Segment Start: Material shown
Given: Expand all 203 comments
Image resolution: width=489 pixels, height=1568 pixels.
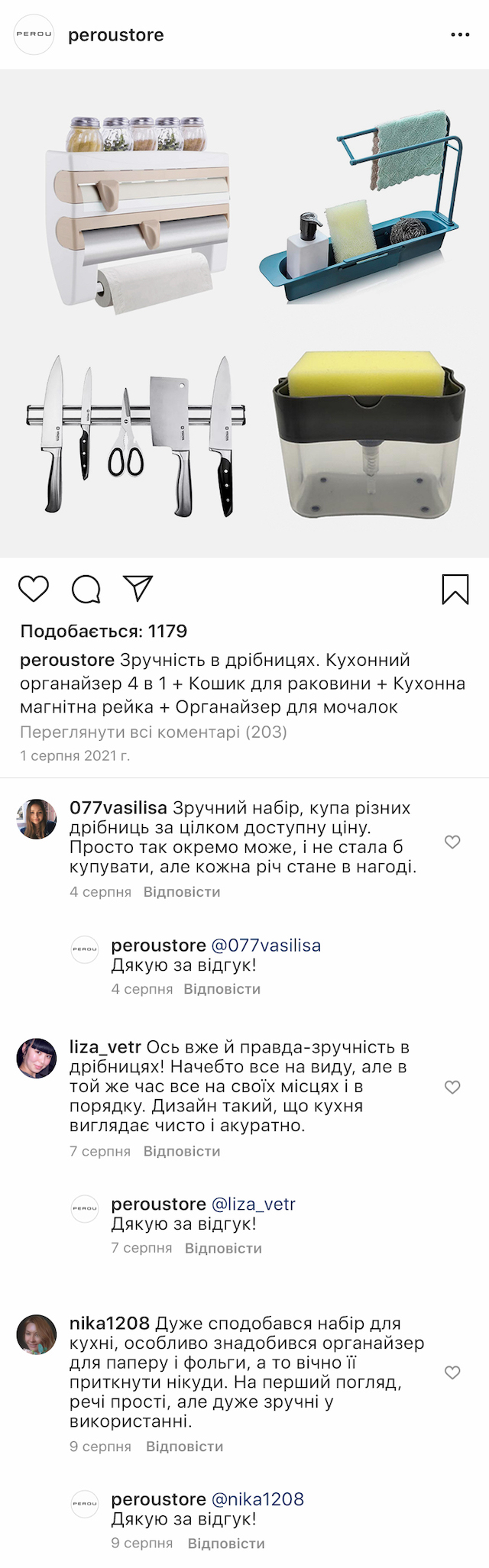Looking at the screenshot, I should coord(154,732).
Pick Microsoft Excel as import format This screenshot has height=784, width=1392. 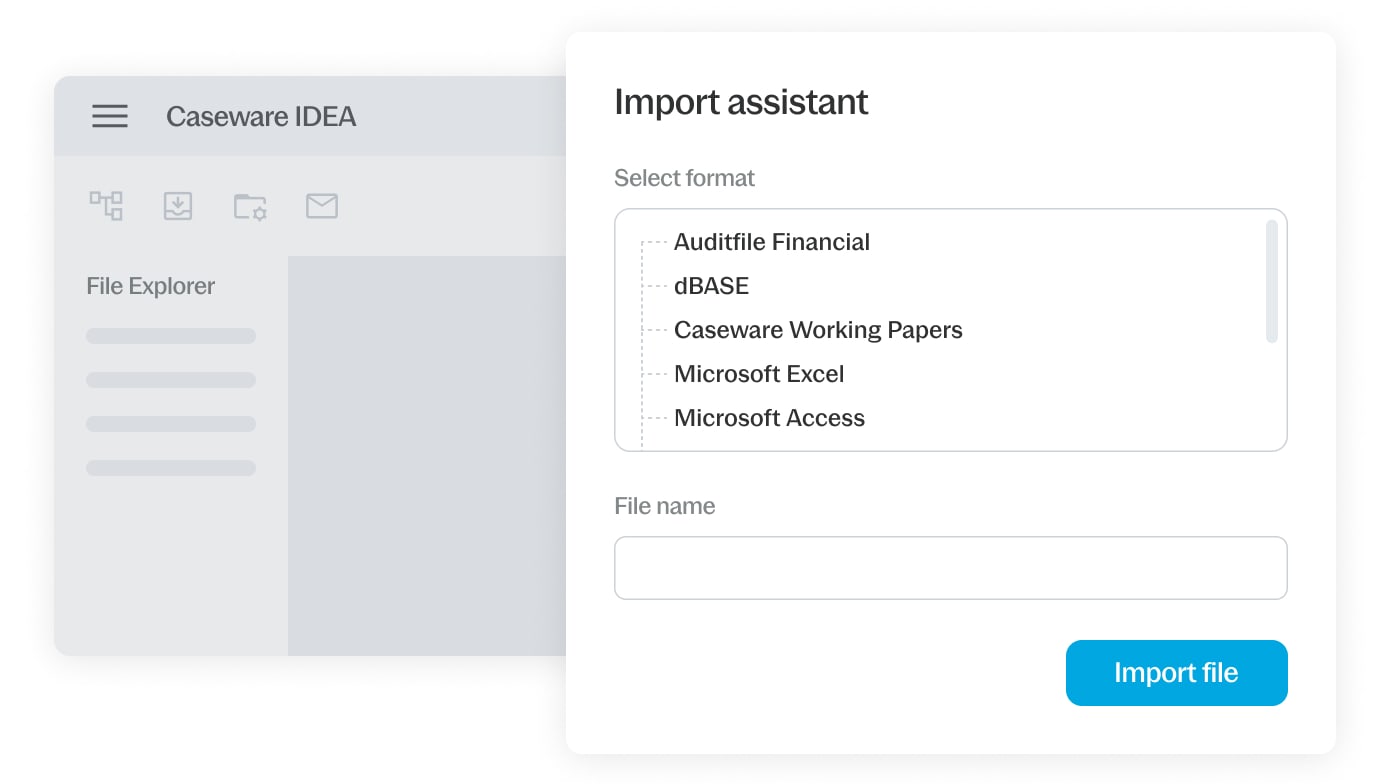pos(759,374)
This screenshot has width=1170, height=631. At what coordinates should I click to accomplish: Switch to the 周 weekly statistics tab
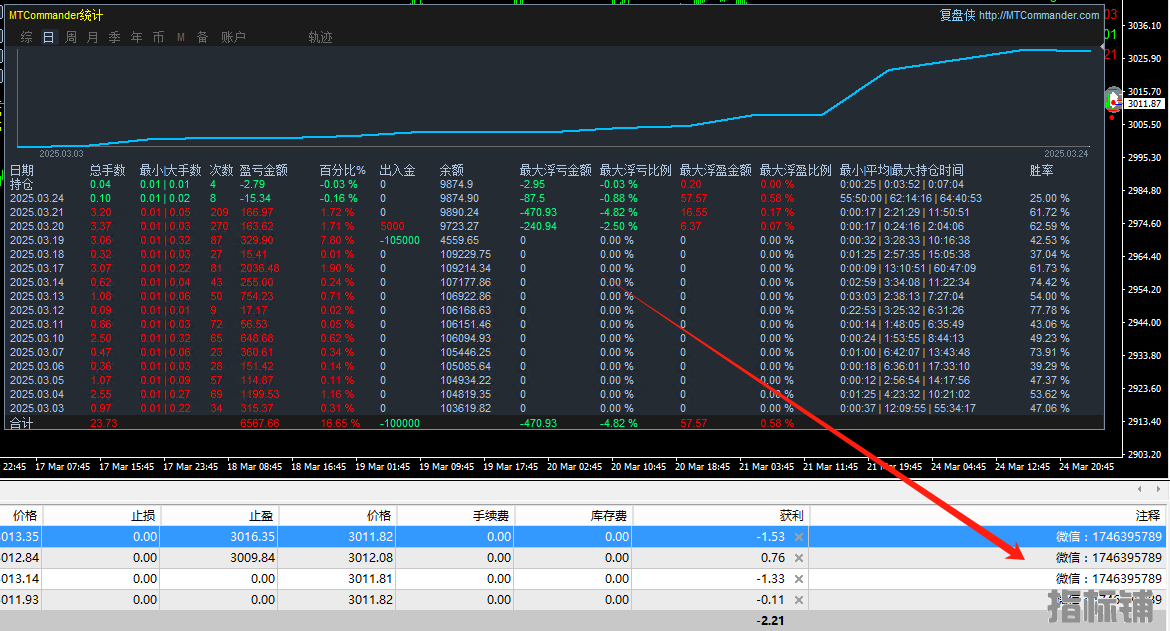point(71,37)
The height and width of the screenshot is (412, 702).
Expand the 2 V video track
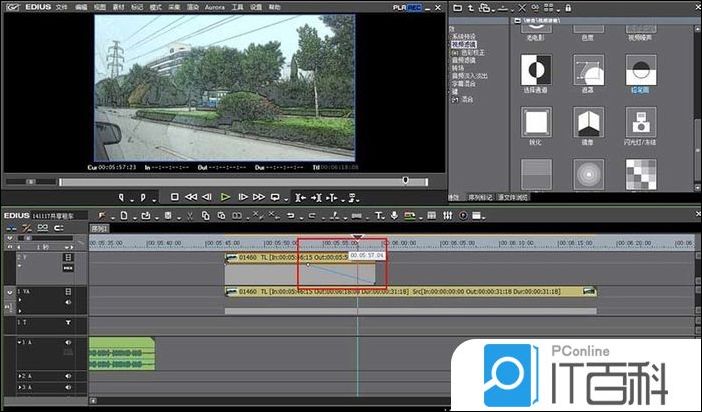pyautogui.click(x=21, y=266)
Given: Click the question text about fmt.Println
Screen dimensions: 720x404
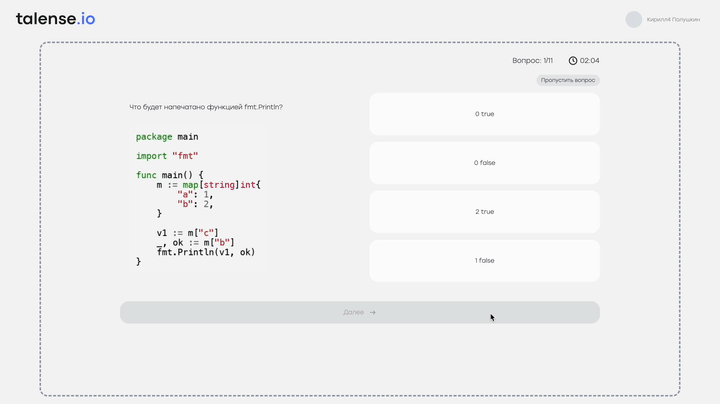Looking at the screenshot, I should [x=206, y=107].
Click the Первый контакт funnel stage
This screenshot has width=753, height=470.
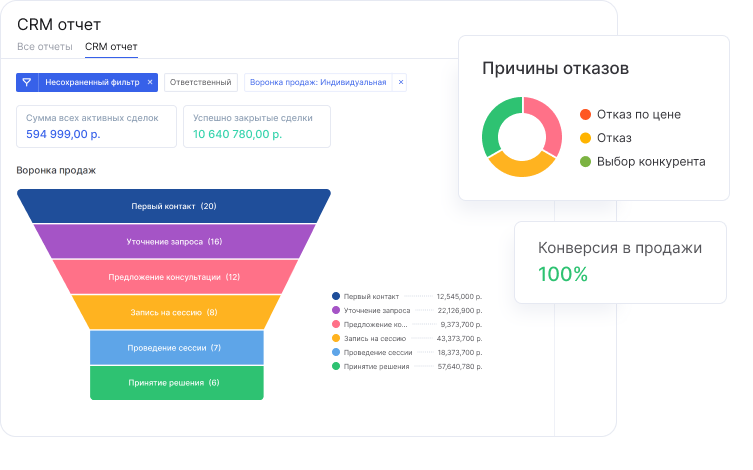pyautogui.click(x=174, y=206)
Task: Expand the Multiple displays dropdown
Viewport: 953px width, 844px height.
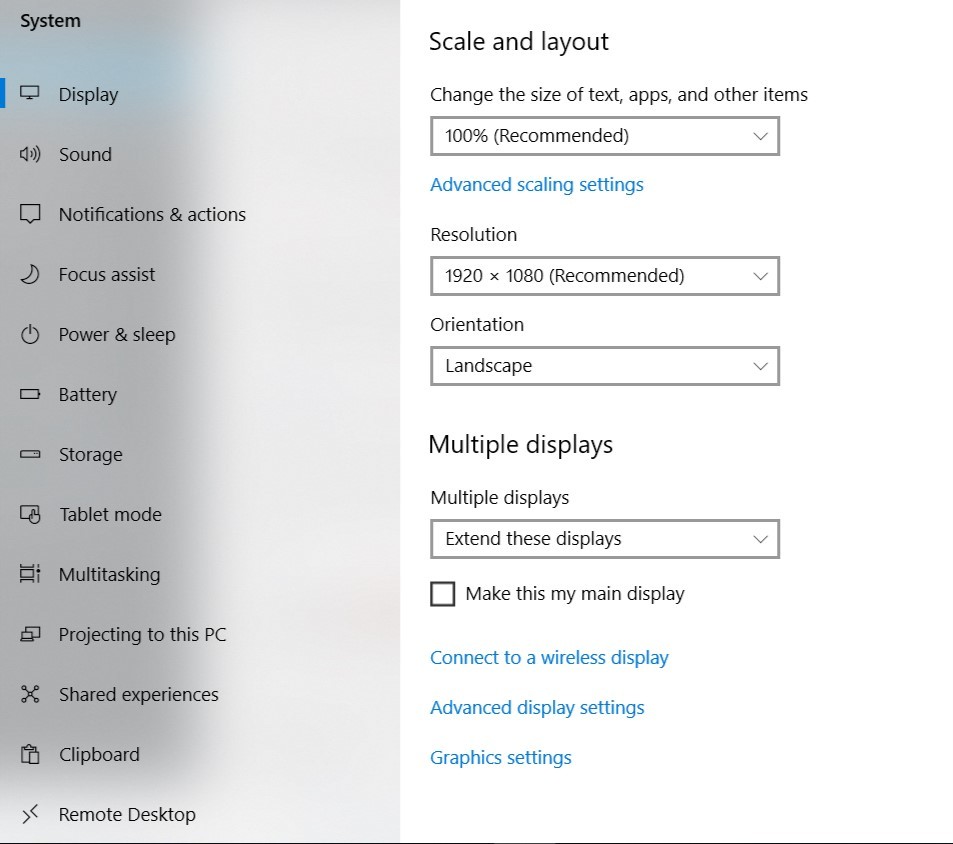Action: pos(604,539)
Segment End: Material shown
• _What you will do_:
From the data, report how many lines hold "Given", leaving out any other words.

• _Output for this exercise_:
2